Dynamic sql has many connotations... There is "Dynamic String Execution" which can be WITHIN a stored procedure and there's Dynamic SQL which is what an application builds and sends off to the server. As for a client who sends an ad-hoc string to the server or for a dynamically built string within a stored procedure - BOTH REQUIRE that the user have the ability to execute the command directly - which means there's more room for error. However, if it doesn't need to be in a dynamic string (and many statements can be parameterized) then it could be in a stored procedure WITHOUT dynamic string exection withOUT the possible room for HUGE SQL injection problems/errors. Speaking of SQL Injection - IF you use stored procedures and mostly only allow for Identifiers as parameters (i.e. tablename, viewname column names, etc.) then you can use the QUOTENAME() function to significantly reduce SQL injection.

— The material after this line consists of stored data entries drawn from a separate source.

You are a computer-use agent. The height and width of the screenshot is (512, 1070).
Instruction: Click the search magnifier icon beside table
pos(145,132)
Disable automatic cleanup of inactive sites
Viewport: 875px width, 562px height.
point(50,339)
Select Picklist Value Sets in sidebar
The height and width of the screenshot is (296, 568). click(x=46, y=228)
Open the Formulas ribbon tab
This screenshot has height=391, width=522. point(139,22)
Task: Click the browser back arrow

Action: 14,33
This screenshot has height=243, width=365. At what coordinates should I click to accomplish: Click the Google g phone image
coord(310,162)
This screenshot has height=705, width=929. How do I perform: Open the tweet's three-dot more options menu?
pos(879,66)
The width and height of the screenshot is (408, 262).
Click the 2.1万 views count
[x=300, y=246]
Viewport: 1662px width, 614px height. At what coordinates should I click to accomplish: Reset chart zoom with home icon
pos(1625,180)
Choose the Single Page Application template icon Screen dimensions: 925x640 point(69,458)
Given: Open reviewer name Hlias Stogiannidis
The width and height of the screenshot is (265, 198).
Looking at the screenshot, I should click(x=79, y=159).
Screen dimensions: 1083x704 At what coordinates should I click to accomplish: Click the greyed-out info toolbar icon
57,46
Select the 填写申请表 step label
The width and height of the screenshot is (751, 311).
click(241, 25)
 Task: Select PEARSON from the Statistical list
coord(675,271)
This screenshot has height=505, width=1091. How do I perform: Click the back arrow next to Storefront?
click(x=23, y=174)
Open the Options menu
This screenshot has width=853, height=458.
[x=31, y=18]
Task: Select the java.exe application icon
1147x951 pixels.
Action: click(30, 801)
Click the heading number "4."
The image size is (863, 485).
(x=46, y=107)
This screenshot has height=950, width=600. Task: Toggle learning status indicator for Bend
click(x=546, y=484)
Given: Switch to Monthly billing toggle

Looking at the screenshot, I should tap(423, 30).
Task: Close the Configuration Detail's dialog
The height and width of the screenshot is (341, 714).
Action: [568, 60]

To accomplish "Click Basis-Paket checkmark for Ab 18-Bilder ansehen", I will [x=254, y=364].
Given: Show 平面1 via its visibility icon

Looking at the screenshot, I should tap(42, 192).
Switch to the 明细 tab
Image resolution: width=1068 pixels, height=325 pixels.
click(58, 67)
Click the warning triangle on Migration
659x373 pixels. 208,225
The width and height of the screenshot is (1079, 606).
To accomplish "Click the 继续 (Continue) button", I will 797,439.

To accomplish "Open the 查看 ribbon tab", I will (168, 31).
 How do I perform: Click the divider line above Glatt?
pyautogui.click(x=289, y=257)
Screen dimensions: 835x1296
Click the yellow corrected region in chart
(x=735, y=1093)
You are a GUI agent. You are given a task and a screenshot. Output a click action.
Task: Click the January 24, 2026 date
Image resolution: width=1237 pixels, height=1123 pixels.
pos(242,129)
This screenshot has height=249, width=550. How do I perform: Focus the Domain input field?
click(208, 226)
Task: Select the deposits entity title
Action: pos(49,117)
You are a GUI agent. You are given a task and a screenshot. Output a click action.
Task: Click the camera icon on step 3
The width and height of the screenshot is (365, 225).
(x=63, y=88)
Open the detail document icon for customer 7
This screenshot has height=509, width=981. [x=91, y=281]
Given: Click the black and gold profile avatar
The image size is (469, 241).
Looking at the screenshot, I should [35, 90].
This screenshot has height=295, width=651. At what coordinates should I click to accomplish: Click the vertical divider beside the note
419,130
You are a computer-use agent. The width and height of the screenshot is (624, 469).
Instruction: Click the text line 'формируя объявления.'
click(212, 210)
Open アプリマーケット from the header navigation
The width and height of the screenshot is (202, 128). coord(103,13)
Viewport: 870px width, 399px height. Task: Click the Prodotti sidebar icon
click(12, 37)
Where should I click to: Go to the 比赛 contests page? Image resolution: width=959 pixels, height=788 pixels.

• Ad-hoc statement caching (that was new in SQL Server 7.0 and higher)
• Forced statement caching (through sp_executesql)
• Stored procedure caching (by creating stored procedures)

-- 1) Clear Cache with

DBCC FREEPROCCACHE

-- 2) Look at what executable plans are in cache

SELECT sc.*
FROM master.dbo.syscacheobjects AS sc
WHERE sc.cacheobjtype = 'Executable Plan'

-- 3) execute the following statement

SELECT t.*
FROM pubs.dbo.titles AS t
WHERE t.price = 19.99

-- 4) Look again at what executable plans are in cache and you'll find that there's a

--     plan for a NUMERIC(4,2) (look at the "sql" column in output - far RIGHT)

SELECT sc.*
FROM master.dbo.syscacheobjects AS sc
WHERE sc.cacheobjtype = 'Executable Plan'

 

-- 5) If you execute the EXACT same statement with a 4,2 then you will get THAT plan
--     but if you execute with a 5,2 you'll get a new plan (the plan is not safe). Execute this:

SELECT t.*
FROM pubs.dbo.titles AS t
WHERE price = 199.99

-- 6) Look again at what executable plans are in cache...

SELECT sc.*
FROM master.dbo.syscacheobjects AS sc
WHERE sc.cacheobjtype = 'Executable Plan'

DECLARE @ExecStr    nvarchar(4000)
SELECT @ExecStr = N'SELECT t.* FROM dbo.titles AS t WHERE t.price = @price'
EXEC sp_executesql @ExecStr, N'@price money', 19.99

I would say that forced statement caching and stored procedure caching have the same problem(s) and that's that NOT all statements should be cached. There are certain strategies that can help to minimize costly overhead and there are certainly tips/tricks that we use to see if a plan should be saved or not. I think the number one thing I'd recommend is more modular procedures where the data returned SIGNIFICANTLY varies. The key reason is that smaller procedures tend to be more controllable. And - when a complex procedure is separately out then you can set that smaller more modular proc to be recompiled on each execution. That's probably the easiest way. There are certainly other things you can do to more effectively determine the cause of the problem (and that would be better) but I'd say that forcing recompilation on a smaller piece of code that generates widely varying sizes/sets of data is a good and generic solution.